The peat is compressed and heated over millions years eventually becoming coal.
The cycle of sea-level changes that happened during the Carboniferous period caused costal swamps to be buried promoting the formation of coal.
oil and gas formation
oil and gas formation occurred in ancient oceans
300-400 million years ago, tiny sea plants and animals died and were buried on the ocean floor. Overtime, they were covered by layers of silt and sand. Conditions are anaerobic so decomposition i sonly partial.
over millions of years, the remains were buried deeper and deeper. Th e enormous heat and pressure turned them into oil and gas.
The mixture of different types of oil and gas is the result of complex chemical changes.
Methane forms the largest part of natural gas.
limestone formation
Some animals secrete calcium carbonate (CaCO3) structures to protect themselves:
Shells of molluscs
Hard corals exoskeletons
When the animals die the soft body parts decompose, but the calcium carbonate remains to form deposits on the ocean floor.

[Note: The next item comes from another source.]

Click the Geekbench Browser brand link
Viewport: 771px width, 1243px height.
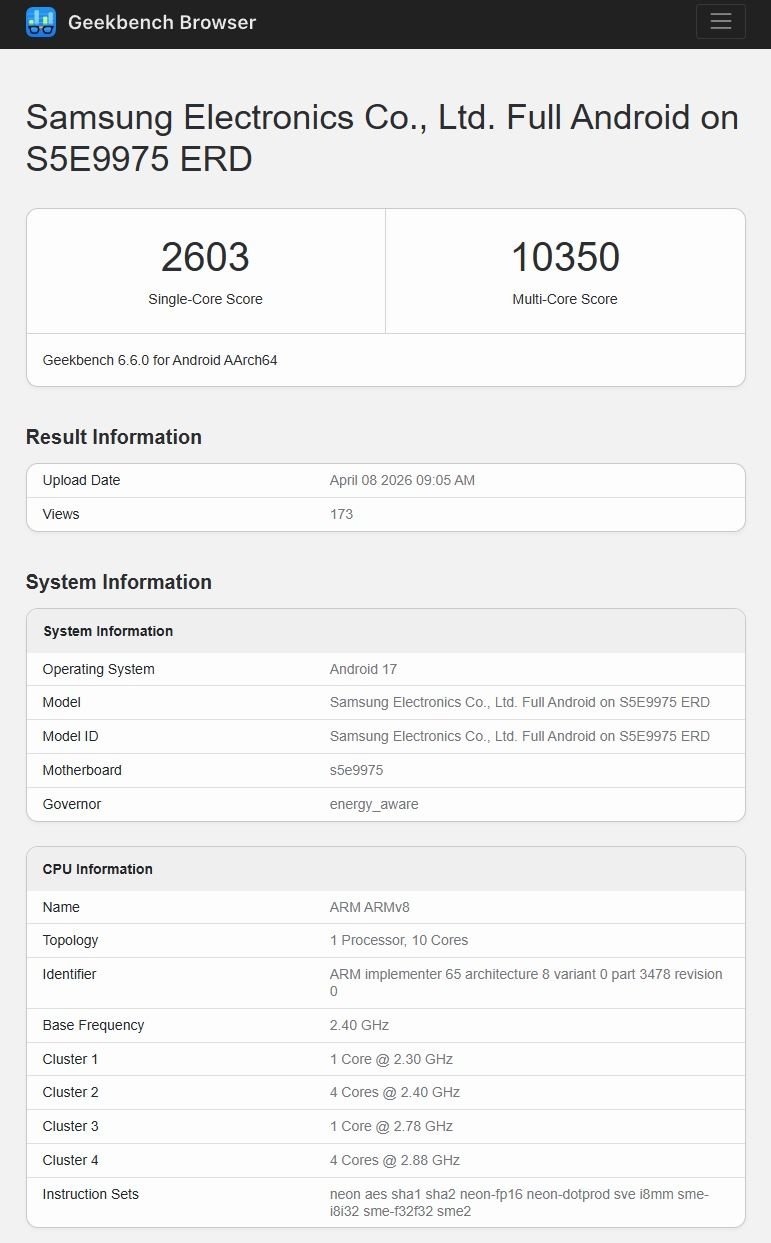pyautogui.click(x=162, y=22)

The deposits are buried and compressed and eventually form limestone rock.
Imprints of the hard body parts remain in the rock as fossils.
Limestone rock is a huge carbon sink.
4.3.U9 Carbon dioxide is produced by the combustion of biomass and fossilized organic matter.

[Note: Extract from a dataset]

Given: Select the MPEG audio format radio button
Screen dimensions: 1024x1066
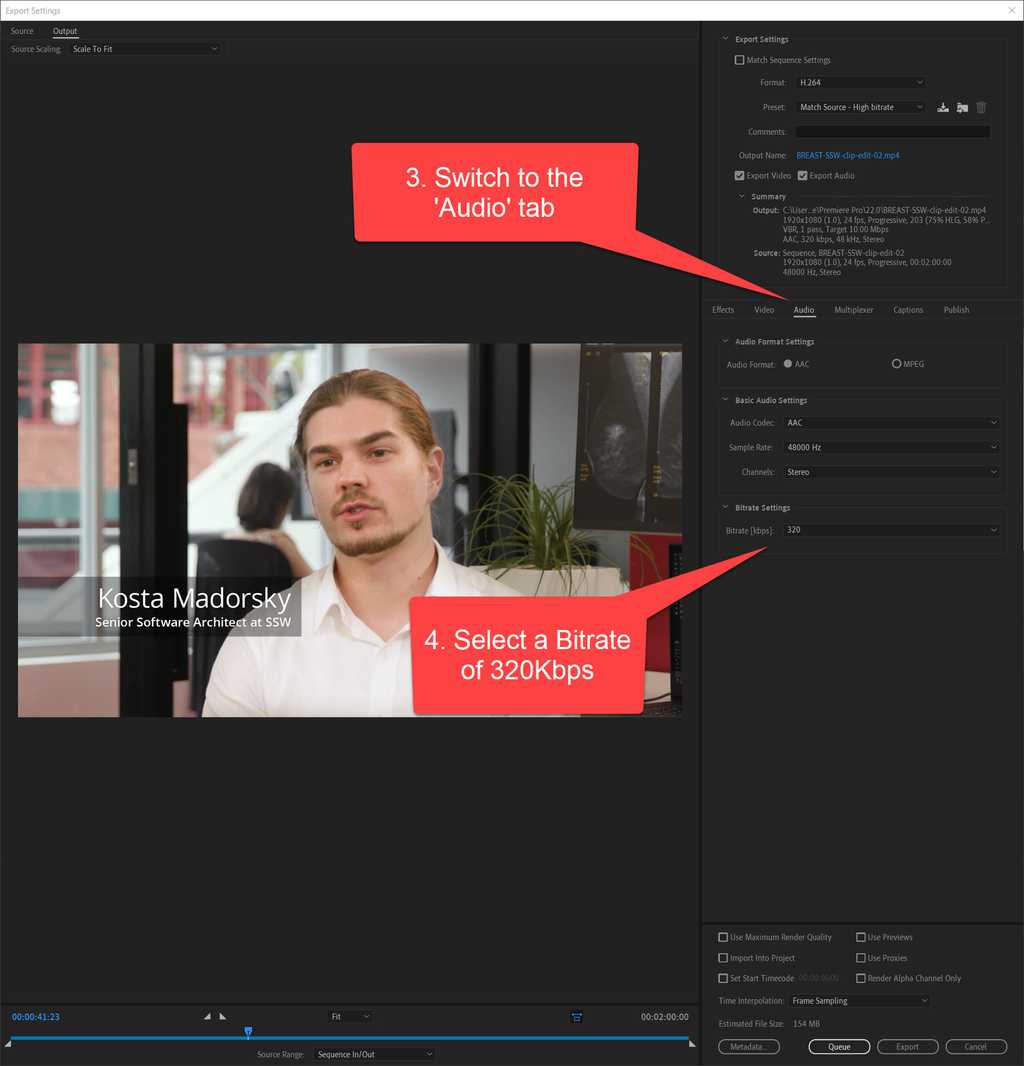Looking at the screenshot, I should point(897,364).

If heated dried biomass or fossilized fuels will burn in the presence of oxygen
Fossil/Biomass fuel + O2 → CO2 + H2O
Methanogens
Methanogens are archaean microorganisms that produce methane as a metabolic byproduct in anoxic conditions.
Typically during ATP production methane is produced from carbon dioxide.
Methanogens are found in a variety of anoxic (low oxygen) environments:
Wetlands (e.g. paddies, swamps and mangroves)
Digestive tracts of animals (e.g. cows, humans and termites)
Marine and freshwater sediments (e.g. mud in the beds of lakes)
Landfill sites (in which organic matter has been buried)
4.3.U6 Methane is oxidized to carbon dioxide and water in the atmosphere.
Measurements indicate that the levels of atmospheric methane are increasing
It is estimated that, on average, methane persists in the atmosphere for 8.4 years.
Methane released into the atmosphere can be removed by a number of mechanisms.
The most important process of methane removal is oxidation by hydroxyl radicals.
methane+ hydroxyl radical → carbon dioxide + water
4.3.A1 Estimation of carbon fluxes due to processes in the carbon cycle.
It is not possible to measure the size of carbon sinks and the fluxes between them. Estimates are based on many different measurements are often published with large uncertainties as a result.
What is the evidance for increasing levels of CO2 in the atmosphere?
Recent data has been easy to collect experimentally
Over 40 years, charles keeling measured atmospheric co2 from his observatory in Mauna Loa, and the keeling curve has become an icon of climate science
my field stations globally use the same standardized method. All stations show a clear upward trend with annual cycles.
Historical data takes more effort to collect and is more variable in the reliability of the results produced.
Ice cores are a good source of co2 data, where researchers can analyse the co2 concentration of air bubbles trapped in the ice and estimate year based on depth of the core.